Nun dachte ich, es wäre schlau wieder auf TB 3.0.3 zu gehen. Tja, aber da crashed TB auch, mit dem gleichen Fehler. Was nun? Hat einer ne Idee? Ich hab auch die Entwickler (des plugins) angeschrieben, aber bisher noch keine Antwort.

grüsse

michael

----------

## Josef.95

Hi

Nur ein Schuss ins blaue:

Ich würde solche Plugins generell neu bauen wenn es beim xulrunner und/oder Thunderbird Client eine Versions Änderung gab.

Wurde das evtl. versäumt?

Sprich die  Plugins wurden gegen die neue Version gebaut?

----------

## michael_w

 *Josef.95 wrote:*   

> Hi
> 
> Nur ein Schuss ins blaue:
> 
> Ich würde solche Plugins generell neu bauen wenn es beim xulrunner und/oder Thunderbird Client eine Versions Änderung gab.
> ...

 

Gute Idee, ich verwende aber einen Snapshot (https://mozilla-plugin.forge.funambol.org/servlets/ProjectDocumentList?folderID=160&expandFolder=160&folderID=159 )  von den Entwicklern und der Code ist zumindest nicht in portage. Und so richtig ersehen kann ich auch nicht, ob ich den irgendwo bekomme.

----------
-------------------------
Ziel der Übung :: Wie lautet der Seitenauszug, beginnend mit „## Josef.95“ und fortlaufend bis einschließlich „neue Version gebaut?“, wenn du darin „Plugins“ überall gegen „Erweiterungen“ tauschst?

Bereitgestelltes Material ::
-------------------------
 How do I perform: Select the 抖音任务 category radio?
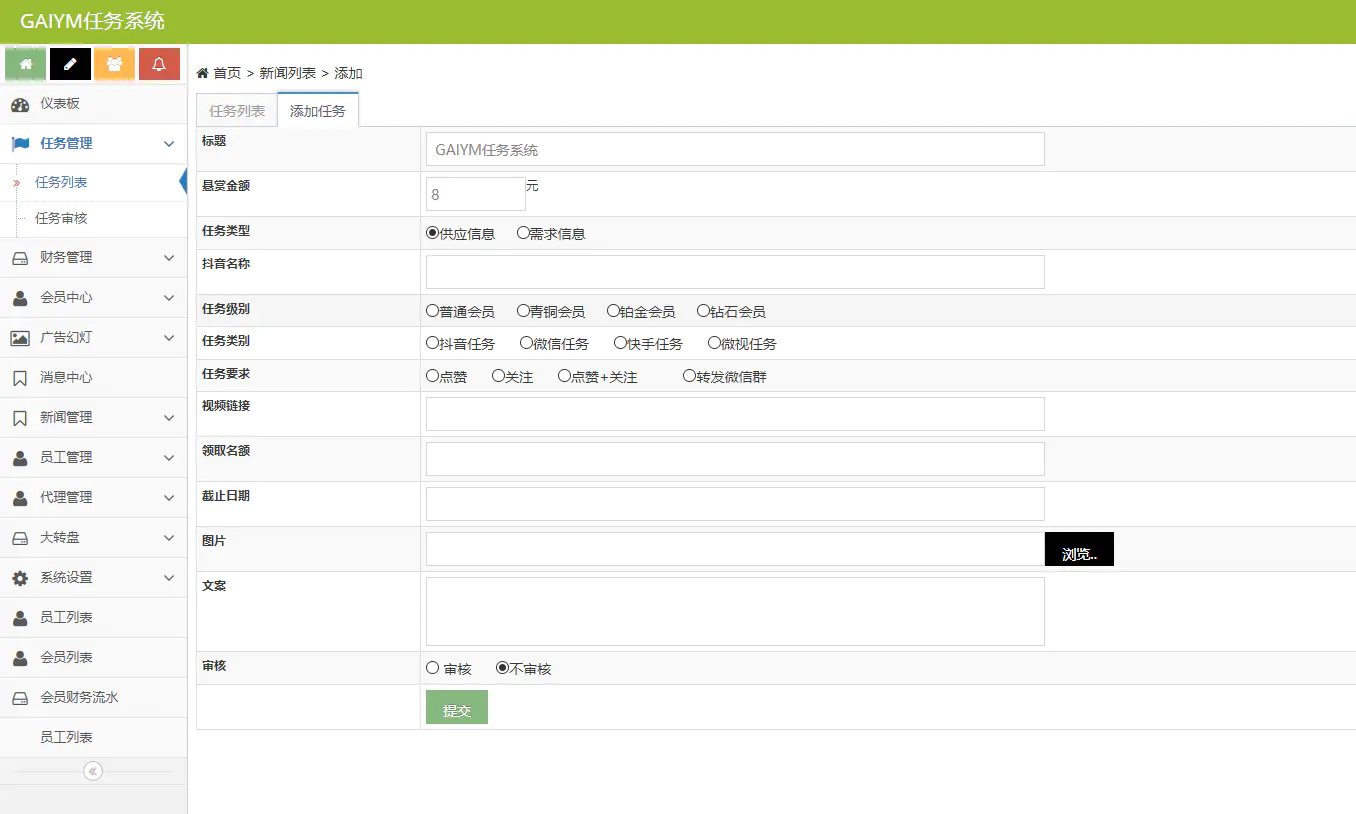pyautogui.click(x=433, y=343)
-------------------------
Lösung der Übung ::
## Josef.95

Hi

Nur ein Schuss ins blaue:

Ich würde solche Erweiterungen generell neu bauen wenn es beim xulrunner und/oder Thunderbird Client eine Versions Änderung gab.

Wurde das evtl. versäumt?

Sprich die  Erweiterungen wurden gegen die neue Version gebaut?